-- PROBLEM TO SOLVE --
Lay out every line of the records below as a Markdown table with the columns Row and Line. Skip blank lines and leave out the pictures.

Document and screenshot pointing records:
::::::

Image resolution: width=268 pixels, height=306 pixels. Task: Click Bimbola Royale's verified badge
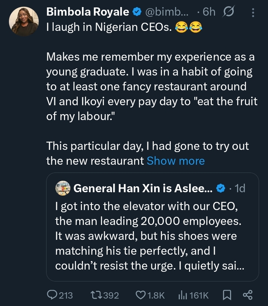[137, 12]
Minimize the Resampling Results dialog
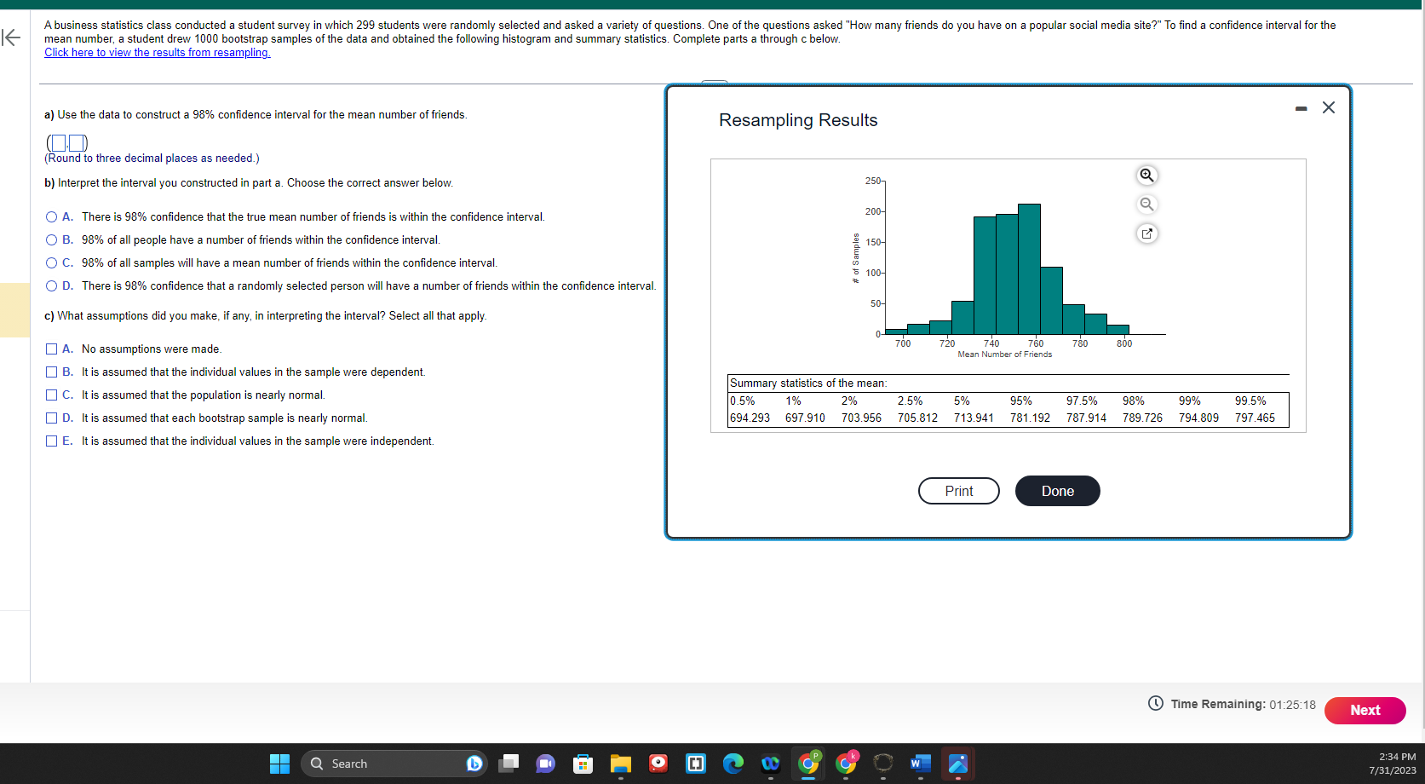The image size is (1425, 784). (1300, 107)
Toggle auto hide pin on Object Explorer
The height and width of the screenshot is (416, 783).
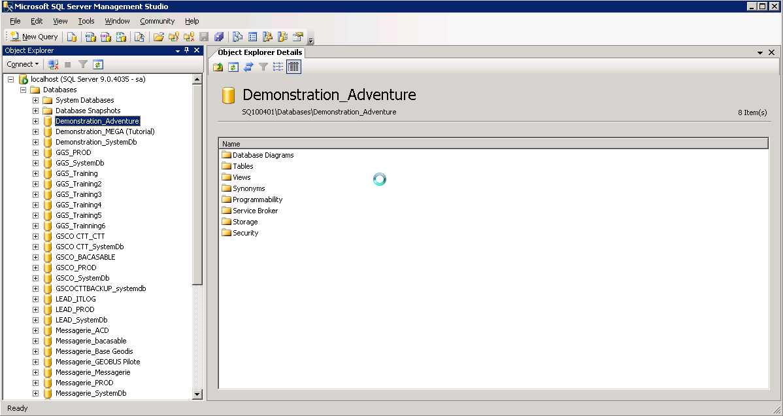pyautogui.click(x=187, y=50)
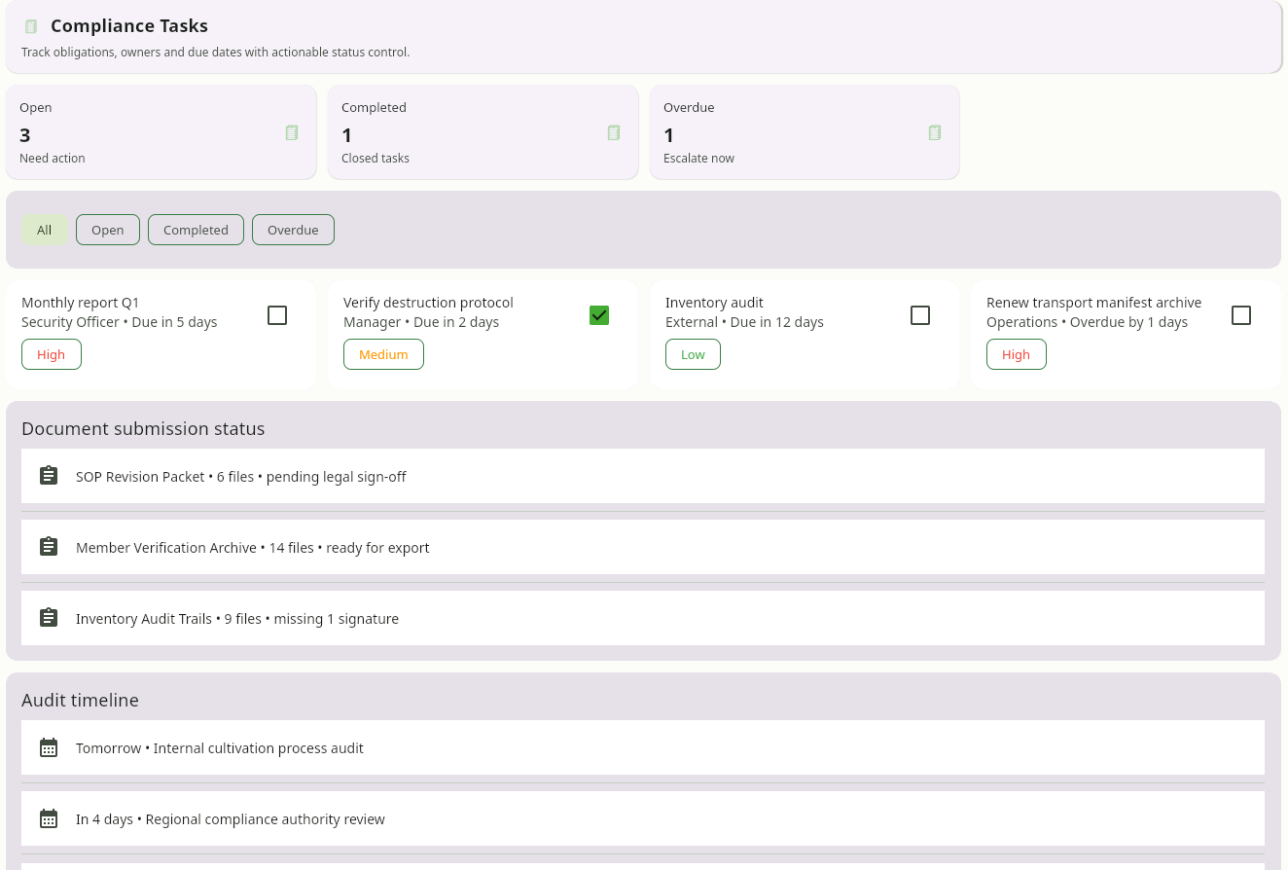This screenshot has width=1288, height=870.
Task: Tick the Renew transport manifest archive checkbox
Action: (x=1241, y=315)
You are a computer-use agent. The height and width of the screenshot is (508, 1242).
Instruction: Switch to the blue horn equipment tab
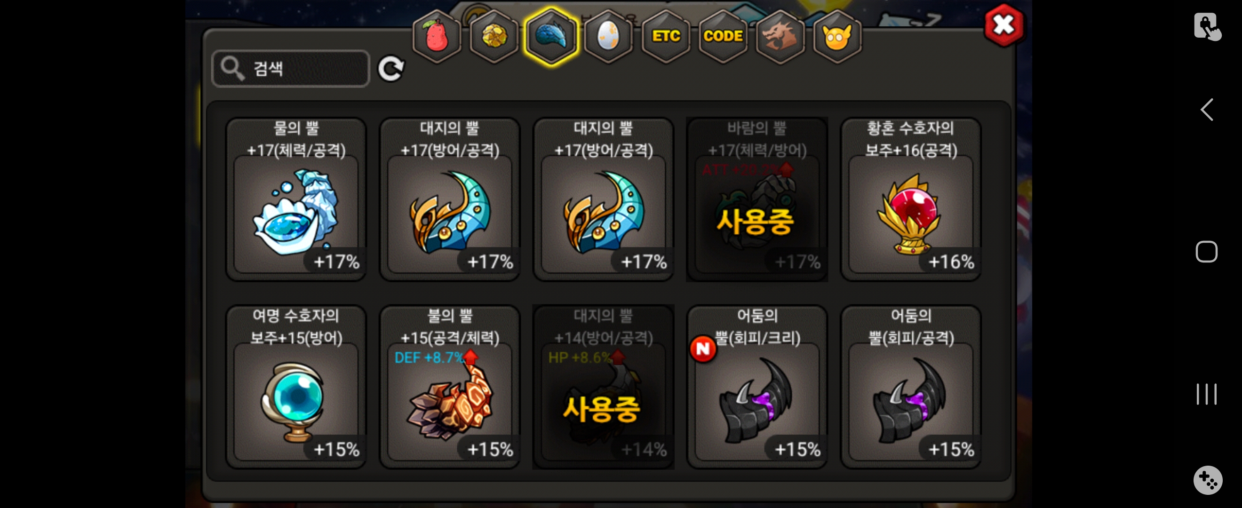tap(551, 36)
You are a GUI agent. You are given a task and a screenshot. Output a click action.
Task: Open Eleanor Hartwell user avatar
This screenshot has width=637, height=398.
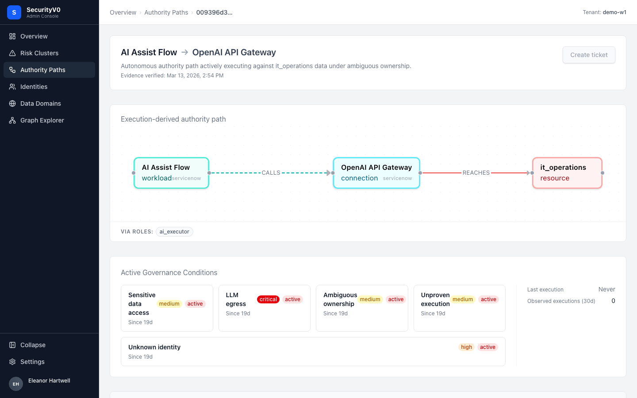(x=16, y=384)
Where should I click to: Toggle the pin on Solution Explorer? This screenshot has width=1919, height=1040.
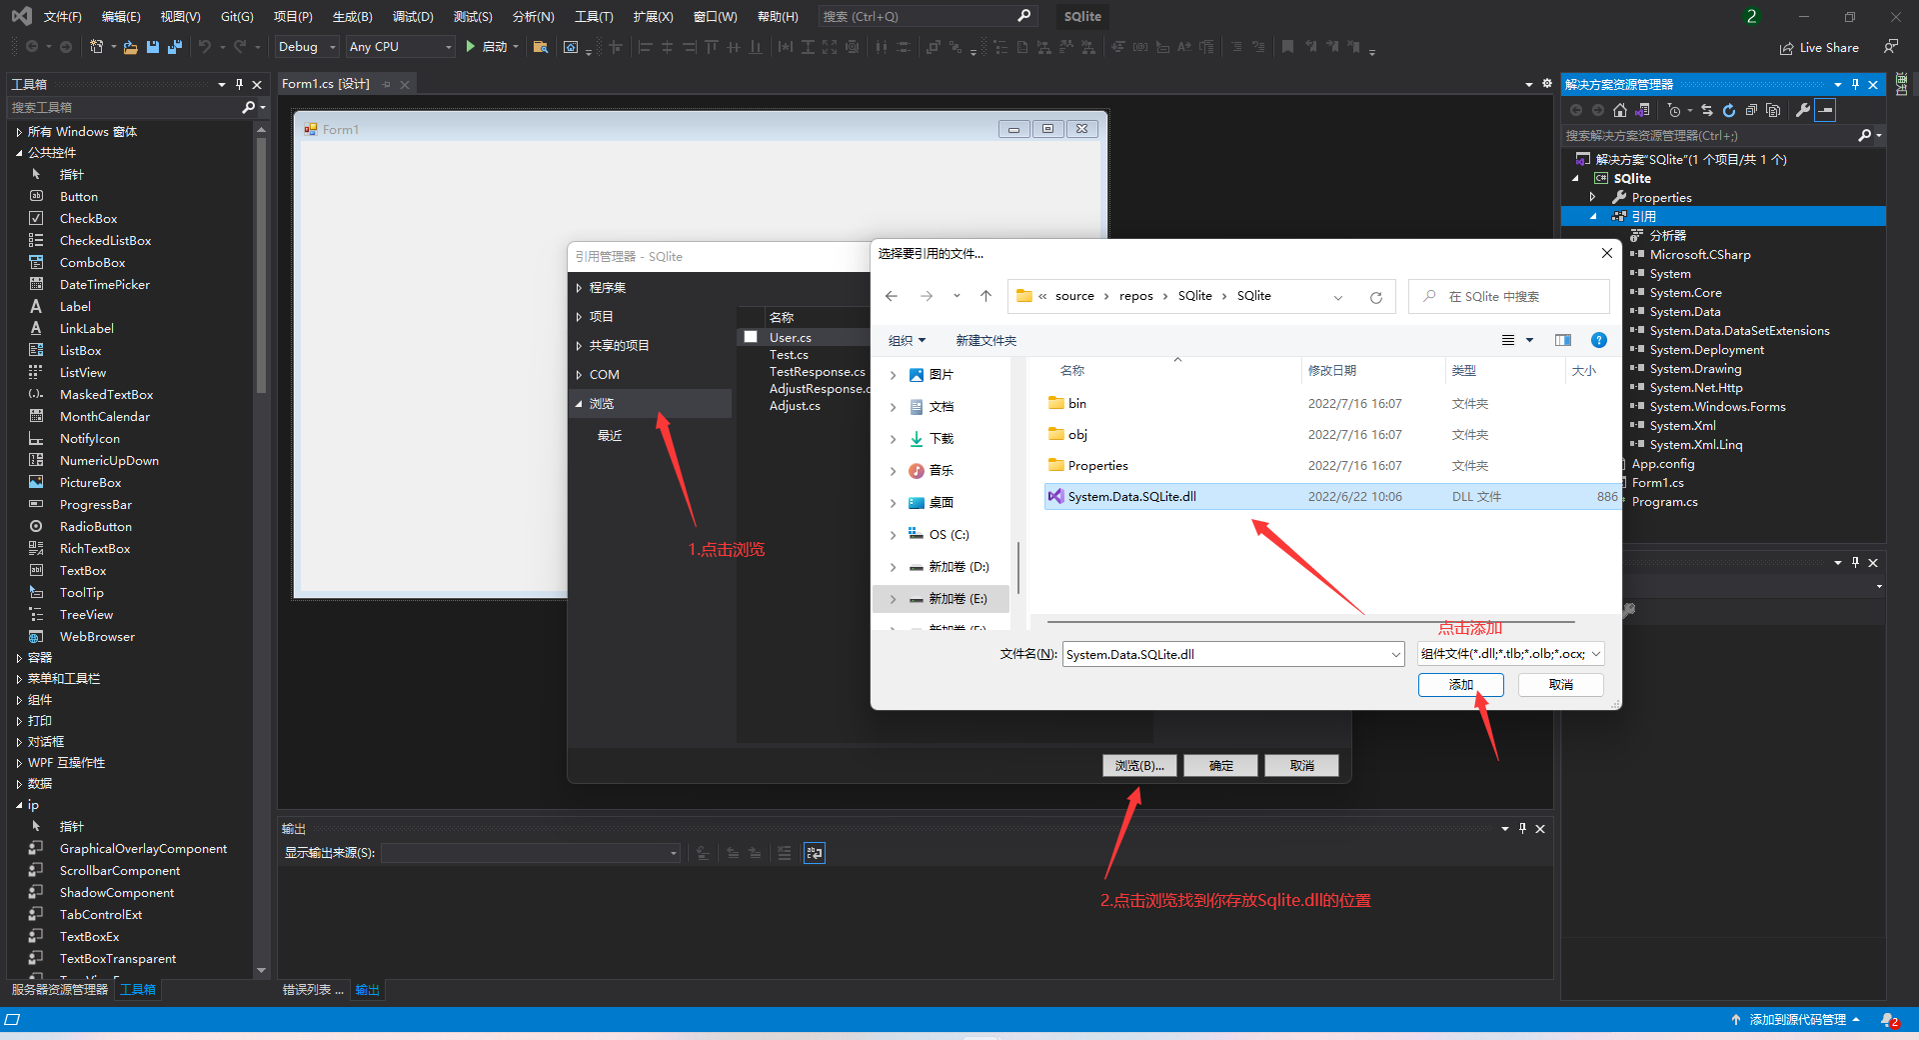coord(1855,84)
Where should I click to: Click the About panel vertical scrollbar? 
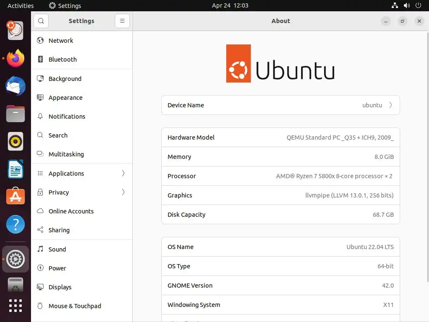click(427, 168)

::::::

-- SOLUTION TO THE EXERCISE --
| Row | Line |
|---|---|
| 1 | Image resolution: width=268 pixels, height=306 pixels. Task: Click Bimbola Royale's verified badge |
| 2 | [137, 12] |
| 3 | Minimize the Resampling Results dialog |
| 4 | The image size is (1425, 784). (1300, 107) |
| 5 | Toggle auto hide pin on Object Explorer |
| 6 | The height and width of the screenshot is (416, 783). |
| 7 | pyautogui.click(x=187, y=50) |
| 8 | This screenshot has width=1288, height=870. |
| 9 | Task: Tick the Renew transport manifest archive checkbox |
| 10 | Action: (x=1241, y=315) |
| 11 | You are a computer-use agent. The height and width of the screenshot is (508, 1242). |
| 12 | Instruction: Switch to the blue horn equipment tab |
| 13 | tap(551, 36) |
| 14 | You are a GUI agent. You are given a task and a screenshot. Output a click action. |
| 15 | Task: Open Eleanor Hartwell user avatar |
| 16 | This screenshot has width=637, height=398. |
| 17 | (x=16, y=384) |
| 18 | Where should I click to: Toggle the pin on Solution Explorer? This screenshot has width=1919, height=1040. |
| 19 | coord(1855,84) |
| 20 | Where should I click to: Click the About panel vertical scrollbar?  |
| 21 | click(427, 168) |